ど文系と自らを卑下的に誇ってきた身であるので、文章をよむのがそもそも苦手で、漢字や名称が覚えられないのに、数学や物理でN大学に合格、その後同大学にて教育者として勤務される日々に単なる”効率のいい一人でできるバイト”として小説を書いて戦略的に数百の小説やエッセイ、絵本などを刊行された森氏と、自らとを比べるべくもないしおこがましいのであるが、”似ていないが故に目から落ちる鱗が妙に多い”。”

 

物心ついてからのち、どれだけの”常識”、”ルール”という名前の押し付けを受けてきただろう。
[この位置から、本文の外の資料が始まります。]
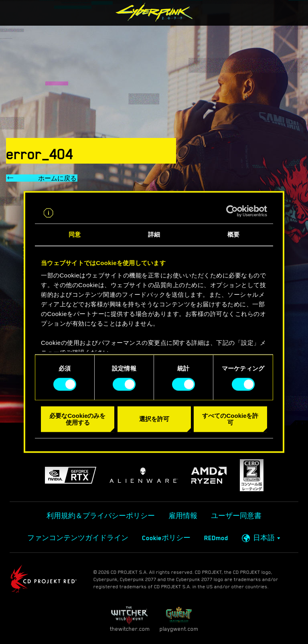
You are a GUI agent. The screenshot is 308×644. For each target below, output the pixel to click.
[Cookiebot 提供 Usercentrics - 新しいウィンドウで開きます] (232, 211)
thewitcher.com (130, 619)
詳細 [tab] (154, 234)
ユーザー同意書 (236, 516)
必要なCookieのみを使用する (77, 419)
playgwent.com (179, 619)
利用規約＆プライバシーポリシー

受け入れるときにはたいがい心の奥で”いやだなあ”や”なぜこんなことを”という小さな呟きが起こっていた。だが、一旦受け入れて、慣れてしまい、こころが摩耗すると、そのことはそのこととして”受け入れてしまう”。

 

慣れ親しんで、もはや自分にとって”あたりまえ”になってしまった、受け入れたときにちくりと嫌だったこと。森氏の諸エッセイを読むうちに、そうした小さな”嫌だなあ”を、軽やかに飛び越える氏の姿を見た。

 

それをごく自然に氏は問うのである。なぜそうするの?合理的な理由はある??

 

そう、”合理的”。私がなぜ”ど文系”を名乗るのか。それは”あなたは合理的に考えていない”という未来の糾弾(誰から?)を避けるため、自分がすきなことを好きなようにすることが、外形的には”合理的でない”などと悲しい評価を受けたりすることが多かったからだ。

 

だが、どうやらそうした”合理的”は森氏の”合理的”ではないようなのだ。

 

もっとよい”合理的”。本質を探り、そこから生まれる”合理的”。

 

もちろんすべてが自分にピッタリの考え方、というわけではない。だが、そこにある”なぜそう考えるか”という理由を、わかりやすく”理系的”に説明してもらうと、ぽろぽろぽろぽろと、凝り固まった眼の上のうろこたちが落ちだすのである。

 

で、なんだか心が軽くなる。森氏の著作を読んで、文系だ、理系だとあまり言わなくても、と思った。(しかし昔は9割9分は算数ができないことの言い訳のために言っていた)。

 

で、趣味。確かに自分も。

 


好きなことを好きなようにしかしていない。

 

 

美術鑑賞が好きなわけではない。

好きな絵を見たいだけだ。

 

読書が好きというよりは。

読みたいジャンルの本を読みたい。

 


当たり前だが、当たり前であることを忘れていたこと。

 

そういう気づきがあるから、森氏の本が売れている、ということなのだろう。